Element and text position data
[Start]
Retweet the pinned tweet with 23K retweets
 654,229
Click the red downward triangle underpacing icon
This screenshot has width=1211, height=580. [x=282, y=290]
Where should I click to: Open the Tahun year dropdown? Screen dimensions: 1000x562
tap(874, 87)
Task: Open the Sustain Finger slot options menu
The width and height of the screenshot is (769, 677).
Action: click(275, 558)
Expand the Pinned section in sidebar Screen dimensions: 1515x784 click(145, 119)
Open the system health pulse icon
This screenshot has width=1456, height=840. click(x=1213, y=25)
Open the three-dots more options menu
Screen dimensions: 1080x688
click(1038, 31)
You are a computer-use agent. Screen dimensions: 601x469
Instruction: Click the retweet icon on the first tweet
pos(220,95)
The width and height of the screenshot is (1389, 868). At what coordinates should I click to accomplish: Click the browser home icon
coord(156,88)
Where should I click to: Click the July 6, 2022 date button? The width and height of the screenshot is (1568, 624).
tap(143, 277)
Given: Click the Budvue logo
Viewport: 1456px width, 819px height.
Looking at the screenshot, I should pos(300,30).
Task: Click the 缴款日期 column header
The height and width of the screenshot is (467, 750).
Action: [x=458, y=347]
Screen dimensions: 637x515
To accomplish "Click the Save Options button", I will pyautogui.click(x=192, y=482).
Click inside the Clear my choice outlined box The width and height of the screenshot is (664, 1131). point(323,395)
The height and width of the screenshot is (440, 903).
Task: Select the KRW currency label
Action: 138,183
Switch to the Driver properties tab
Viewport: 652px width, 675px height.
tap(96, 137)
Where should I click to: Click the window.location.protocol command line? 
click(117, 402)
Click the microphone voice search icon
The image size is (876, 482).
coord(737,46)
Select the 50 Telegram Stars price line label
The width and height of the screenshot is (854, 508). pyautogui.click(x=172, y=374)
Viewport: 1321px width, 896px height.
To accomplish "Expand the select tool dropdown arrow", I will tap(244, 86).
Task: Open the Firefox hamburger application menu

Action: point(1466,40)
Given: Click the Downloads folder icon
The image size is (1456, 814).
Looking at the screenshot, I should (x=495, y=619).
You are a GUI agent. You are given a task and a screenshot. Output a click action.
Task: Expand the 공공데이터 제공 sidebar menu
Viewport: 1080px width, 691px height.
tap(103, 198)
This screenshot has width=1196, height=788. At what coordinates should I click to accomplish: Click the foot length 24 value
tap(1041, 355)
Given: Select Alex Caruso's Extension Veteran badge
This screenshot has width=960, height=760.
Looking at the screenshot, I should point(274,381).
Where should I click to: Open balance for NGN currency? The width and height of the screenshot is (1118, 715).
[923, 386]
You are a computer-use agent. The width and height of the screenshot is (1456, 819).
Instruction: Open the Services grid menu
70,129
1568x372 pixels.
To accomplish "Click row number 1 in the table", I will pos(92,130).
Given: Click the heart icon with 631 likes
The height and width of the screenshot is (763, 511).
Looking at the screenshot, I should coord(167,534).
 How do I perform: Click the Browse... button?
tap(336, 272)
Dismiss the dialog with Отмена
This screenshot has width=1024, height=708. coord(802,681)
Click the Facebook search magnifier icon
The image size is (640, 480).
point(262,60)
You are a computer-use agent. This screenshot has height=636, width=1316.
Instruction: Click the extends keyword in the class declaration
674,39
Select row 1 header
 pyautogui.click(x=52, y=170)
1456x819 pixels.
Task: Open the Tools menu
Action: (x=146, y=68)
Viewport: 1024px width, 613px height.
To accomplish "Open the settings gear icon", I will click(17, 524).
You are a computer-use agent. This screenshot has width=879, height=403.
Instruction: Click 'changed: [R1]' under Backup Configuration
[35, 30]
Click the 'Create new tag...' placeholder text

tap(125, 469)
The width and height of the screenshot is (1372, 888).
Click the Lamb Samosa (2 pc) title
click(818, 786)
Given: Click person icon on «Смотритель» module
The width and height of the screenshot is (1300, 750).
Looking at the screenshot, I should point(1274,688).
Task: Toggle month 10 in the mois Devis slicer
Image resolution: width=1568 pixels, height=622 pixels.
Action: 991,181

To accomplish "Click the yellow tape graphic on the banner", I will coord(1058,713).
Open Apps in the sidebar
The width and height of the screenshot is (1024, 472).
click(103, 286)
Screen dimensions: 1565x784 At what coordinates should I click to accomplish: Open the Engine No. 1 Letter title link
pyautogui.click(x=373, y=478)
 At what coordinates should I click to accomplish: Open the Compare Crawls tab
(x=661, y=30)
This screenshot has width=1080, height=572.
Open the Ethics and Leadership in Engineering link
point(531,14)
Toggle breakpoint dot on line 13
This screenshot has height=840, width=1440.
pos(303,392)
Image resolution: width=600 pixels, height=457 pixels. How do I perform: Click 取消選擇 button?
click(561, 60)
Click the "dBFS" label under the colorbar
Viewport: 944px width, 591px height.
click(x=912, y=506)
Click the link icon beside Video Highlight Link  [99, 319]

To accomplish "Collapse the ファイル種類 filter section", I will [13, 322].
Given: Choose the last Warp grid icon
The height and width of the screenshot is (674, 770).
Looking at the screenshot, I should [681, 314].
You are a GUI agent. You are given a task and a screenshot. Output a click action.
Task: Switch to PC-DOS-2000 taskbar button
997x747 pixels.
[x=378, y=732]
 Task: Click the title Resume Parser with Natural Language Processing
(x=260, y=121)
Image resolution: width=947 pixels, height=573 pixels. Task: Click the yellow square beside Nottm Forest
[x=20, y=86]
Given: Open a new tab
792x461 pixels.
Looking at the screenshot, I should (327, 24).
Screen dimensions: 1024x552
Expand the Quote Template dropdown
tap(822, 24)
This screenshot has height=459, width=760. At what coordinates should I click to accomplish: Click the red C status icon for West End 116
[End]
> **TASK OBJECTIVE**
Please retype the listing word for word, from its first line through the line that contains "tap(874, 87)", including that line.

> **SOLUTION**
Retweet the pinned tweet with 23K retweets
 654,229
Click the red downward triangle underpacing icon
This screenshot has width=1211, height=580. [x=282, y=290]
Where should I click to: Open the Tahun year dropdown? Screen dimensions: 1000x562
tap(874, 87)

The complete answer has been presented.